▶ **Given instruction**:
Repeat the listing lines between the line holding "You are a GUI" and the line holding "point(1098,598)", inclusive. Leave the pictures out of your answer.

Stored data entries
--- --- ---

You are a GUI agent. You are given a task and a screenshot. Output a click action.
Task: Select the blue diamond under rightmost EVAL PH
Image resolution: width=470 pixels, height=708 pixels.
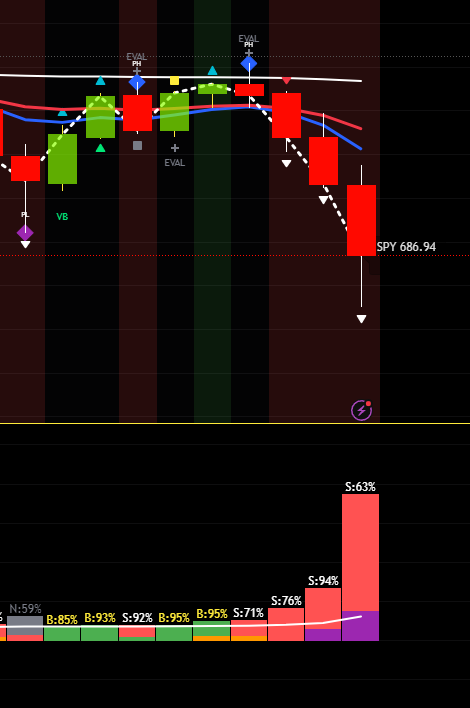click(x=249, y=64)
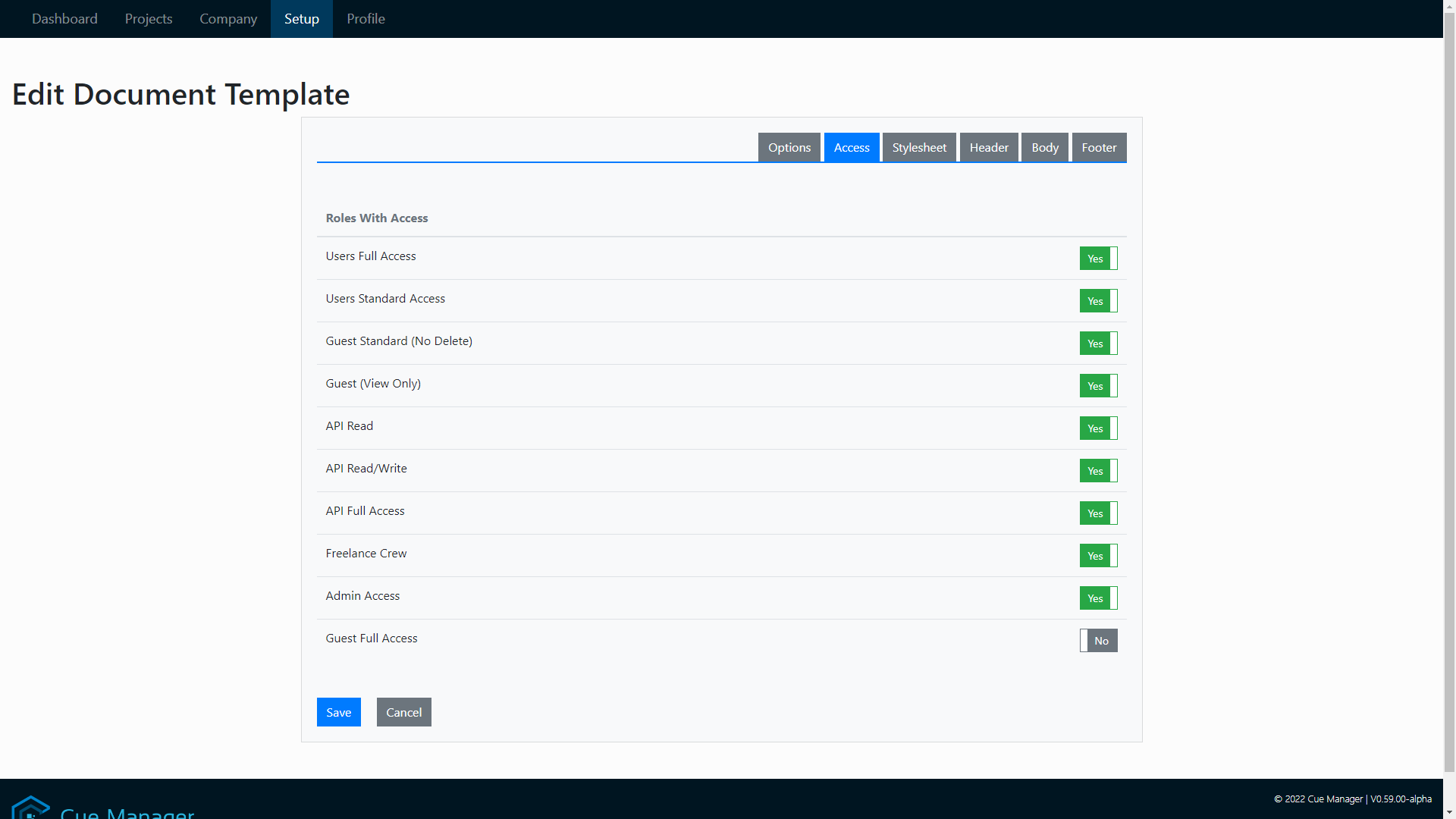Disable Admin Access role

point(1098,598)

--- --- ---

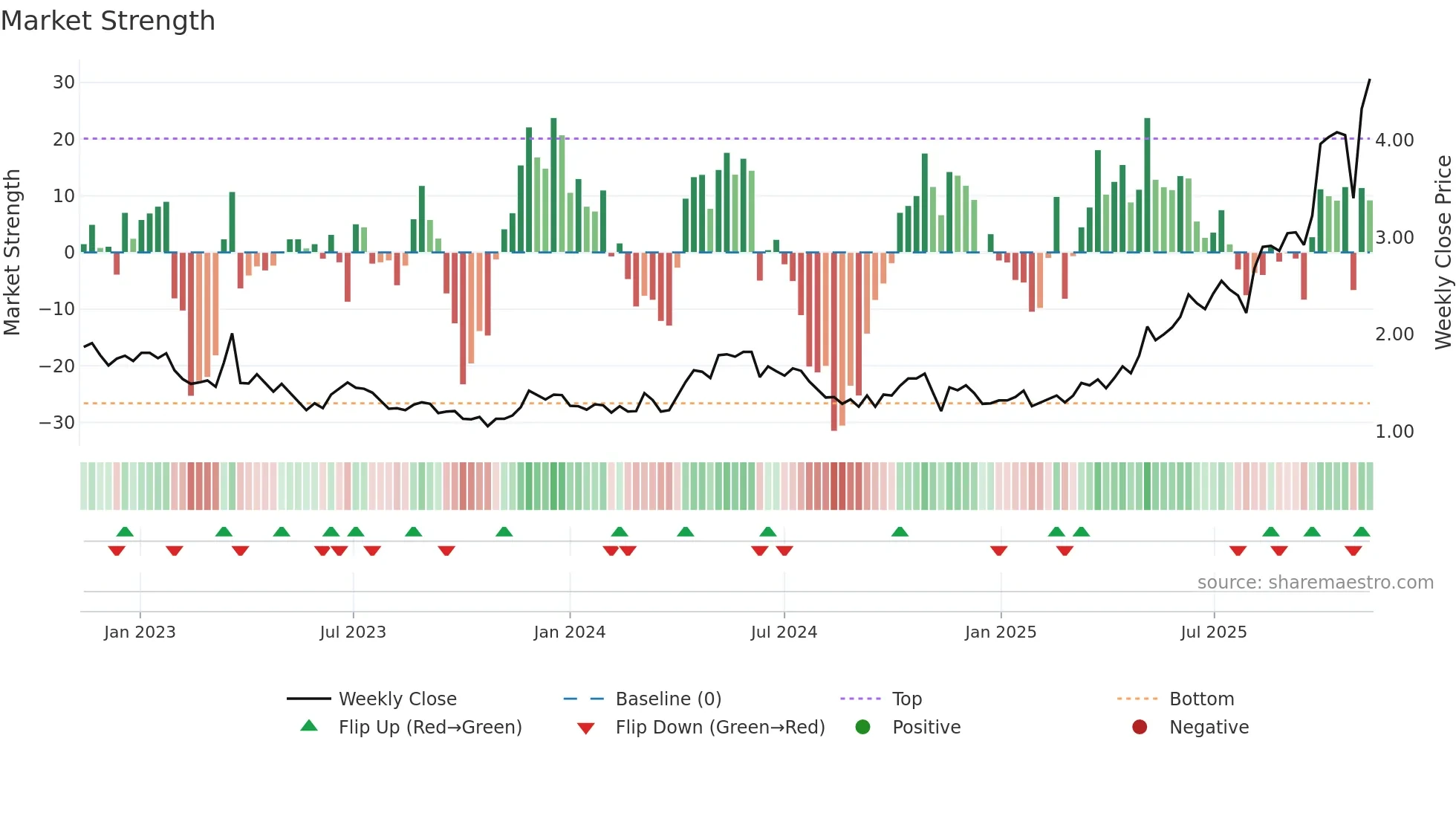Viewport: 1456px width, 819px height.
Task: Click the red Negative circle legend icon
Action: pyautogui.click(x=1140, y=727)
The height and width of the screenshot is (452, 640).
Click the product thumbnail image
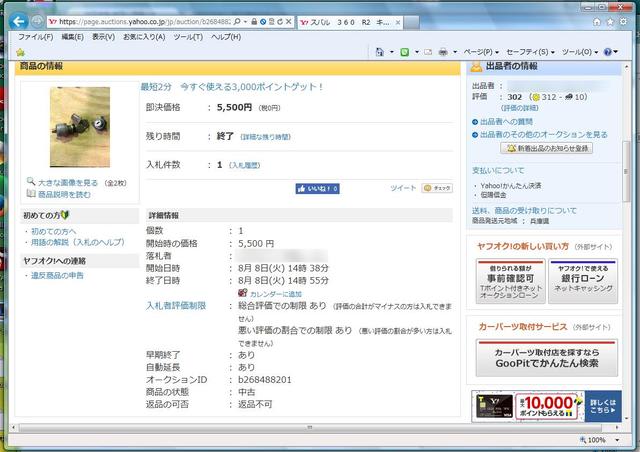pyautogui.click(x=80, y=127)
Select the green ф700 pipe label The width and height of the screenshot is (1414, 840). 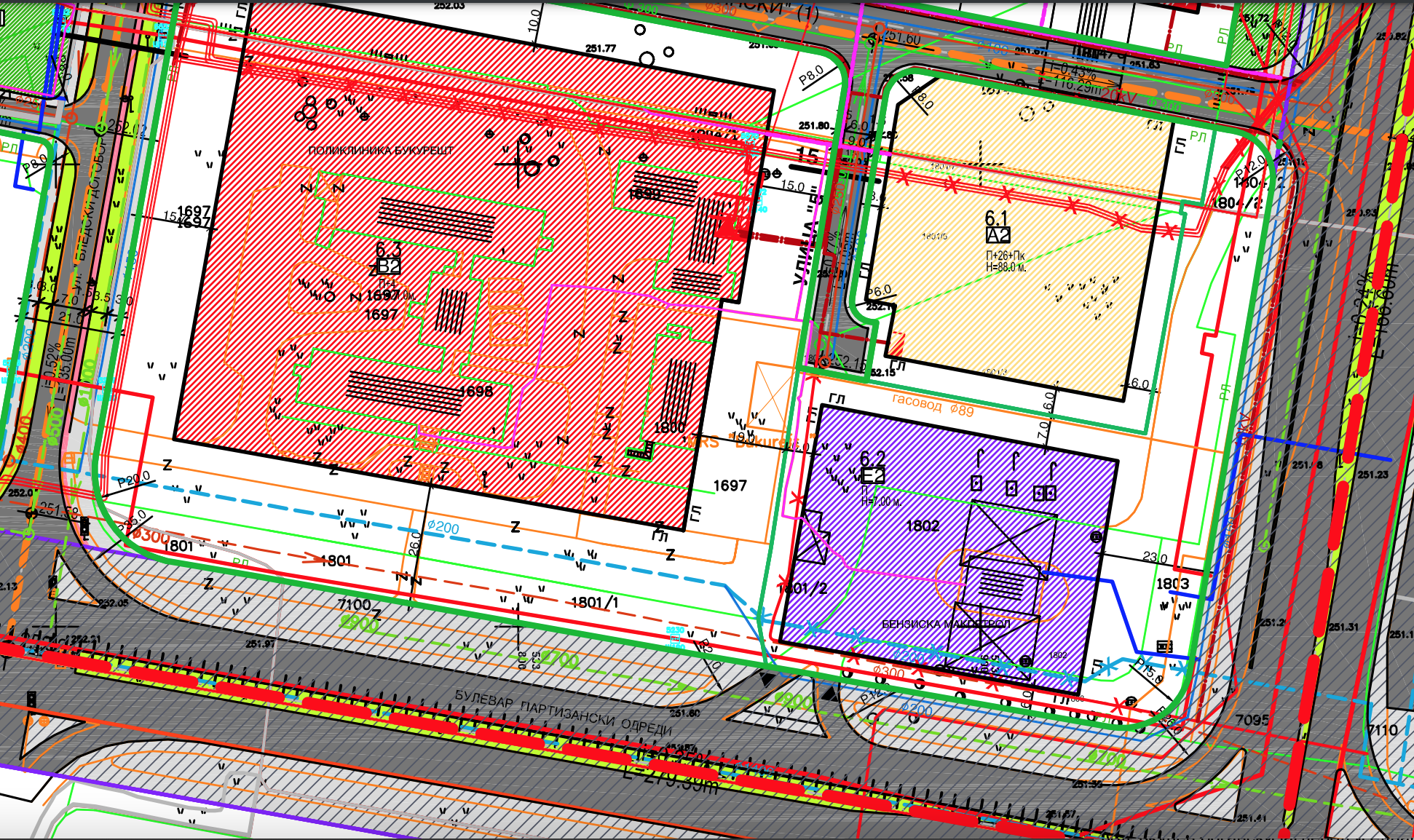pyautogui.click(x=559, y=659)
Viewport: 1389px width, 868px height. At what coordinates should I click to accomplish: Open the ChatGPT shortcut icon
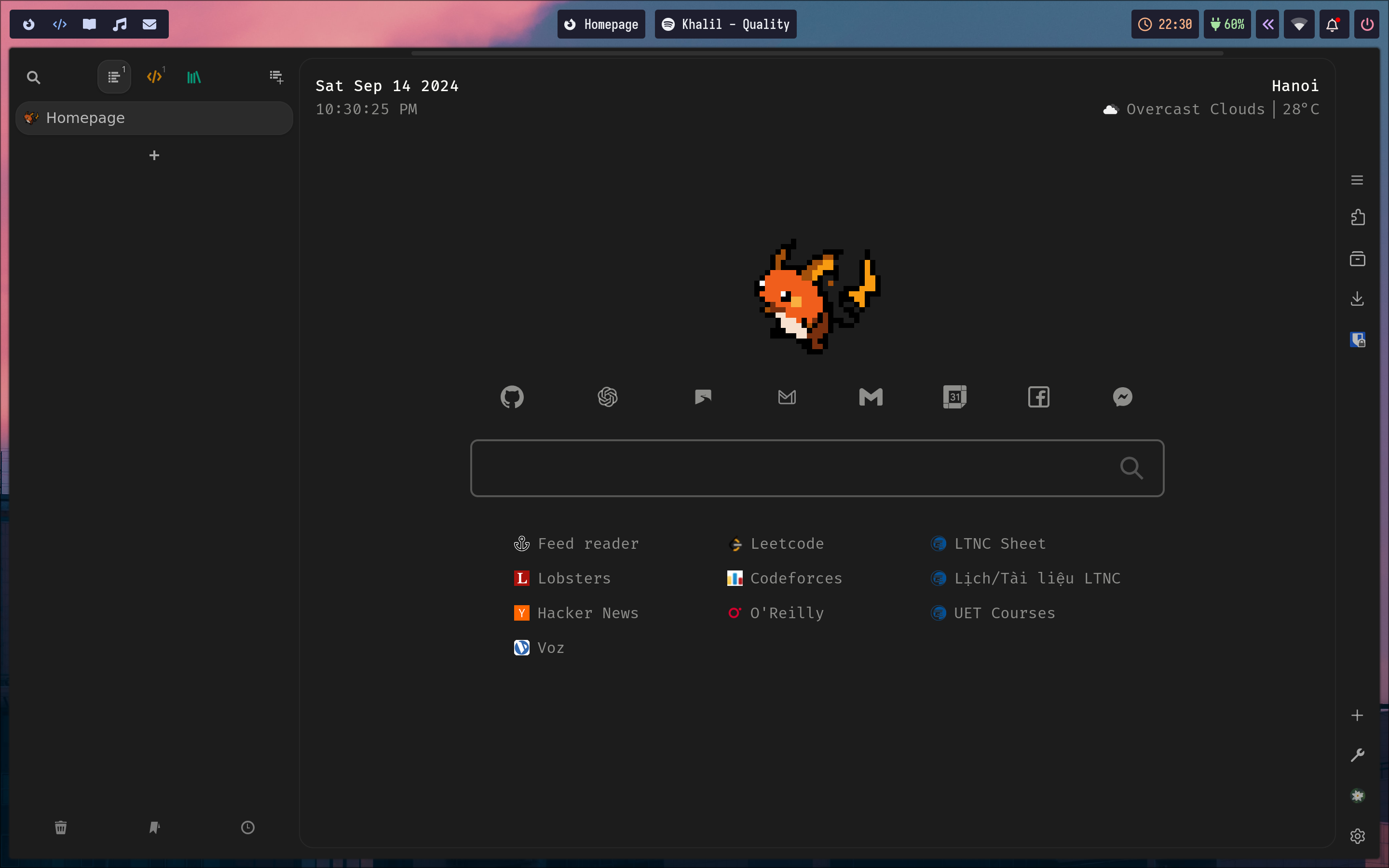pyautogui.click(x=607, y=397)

--- --- ---

▶ **Written solution**:
You are a GUI agent. You are given a task and a screenshot. Output a click action.
Task: Select the blue diamond under rightmost EVAL PH
Image resolution: width=470 pixels, height=708 pixels.
click(x=249, y=64)
Disable Admin Access role

point(1098,598)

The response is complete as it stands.